Word and element location entries:
• • • •

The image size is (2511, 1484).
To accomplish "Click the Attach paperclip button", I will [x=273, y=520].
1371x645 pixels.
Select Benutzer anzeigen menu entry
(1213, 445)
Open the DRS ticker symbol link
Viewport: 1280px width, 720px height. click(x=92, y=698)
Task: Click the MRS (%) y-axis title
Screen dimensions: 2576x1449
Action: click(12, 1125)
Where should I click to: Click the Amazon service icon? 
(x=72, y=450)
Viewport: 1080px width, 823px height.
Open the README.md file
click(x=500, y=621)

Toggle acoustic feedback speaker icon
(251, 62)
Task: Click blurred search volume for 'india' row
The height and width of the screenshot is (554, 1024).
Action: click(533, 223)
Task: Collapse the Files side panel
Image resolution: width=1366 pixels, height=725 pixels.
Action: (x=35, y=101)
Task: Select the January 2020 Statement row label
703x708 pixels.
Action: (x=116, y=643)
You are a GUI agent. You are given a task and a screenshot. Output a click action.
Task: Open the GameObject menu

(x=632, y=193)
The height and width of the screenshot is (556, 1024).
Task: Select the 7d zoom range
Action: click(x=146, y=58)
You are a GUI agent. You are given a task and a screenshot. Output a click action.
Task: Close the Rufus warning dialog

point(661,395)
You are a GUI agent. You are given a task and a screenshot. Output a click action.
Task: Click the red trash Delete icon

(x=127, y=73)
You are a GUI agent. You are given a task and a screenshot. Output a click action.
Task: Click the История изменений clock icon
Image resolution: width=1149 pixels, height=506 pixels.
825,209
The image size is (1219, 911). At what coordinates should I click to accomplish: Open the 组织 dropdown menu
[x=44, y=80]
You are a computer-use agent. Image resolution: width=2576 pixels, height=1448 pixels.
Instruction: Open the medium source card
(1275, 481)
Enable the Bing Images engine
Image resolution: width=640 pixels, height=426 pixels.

• • • •

** Challenge **
Copy out every one of the entries above, line for line and without any changes.

** Exercise result **
The image size is (2511, 1484).
To accomplish "Click the Attach paperclip button", I will [x=273, y=520].
1371x645 pixels.
Select Benutzer anzeigen menu entry
(1213, 445)
Open the DRS ticker symbol link
Viewport: 1280px width, 720px height. click(x=92, y=698)
Task: Click the MRS (%) y-axis title
Screen dimensions: 2576x1449
Action: click(12, 1125)
Where should I click to: Click the Amazon service icon? 
(x=72, y=450)
Viewport: 1080px width, 823px height.
Open the README.md file
click(x=500, y=621)

Toggle acoustic feedback speaker icon
(251, 62)
Task: Click blurred search volume for 'india' row
The height and width of the screenshot is (554, 1024).
Action: click(533, 223)
Task: Collapse the Files side panel
Image resolution: width=1366 pixels, height=725 pixels.
Action: (x=35, y=101)
Task: Select the January 2020 Statement row label
703x708 pixels.
Action: (x=116, y=643)
You are a GUI agent. You are given a task and a screenshot. Output a click action.
Task: Open the GameObject menu

(x=632, y=193)
The height and width of the screenshot is (556, 1024).
Task: Select the 7d zoom range
Action: click(x=146, y=58)
You are a GUI agent. You are given a task and a screenshot. Output a click action.
Task: Close the Rufus warning dialog

point(661,395)
You are a GUI agent. You are given a task and a screenshot. Output a click action.
Task: Click the red trash Delete icon

(x=127, y=73)
You are a GUI agent. You are given a task and a screenshot. Output a click action.
Task: Click the История изменений clock icon
Image resolution: width=1149 pixels, height=506 pixels.
825,209
The image size is (1219, 911). At what coordinates should I click to accomplish: Open the 组织 dropdown menu
[x=44, y=80]
You are a computer-use agent. Image resolution: width=2576 pixels, height=1448 pixels.
Instruction: Open the medium source card
(1275, 481)
Enable the Bing Images engine
Image resolution: width=640 pixels, height=426 pixels.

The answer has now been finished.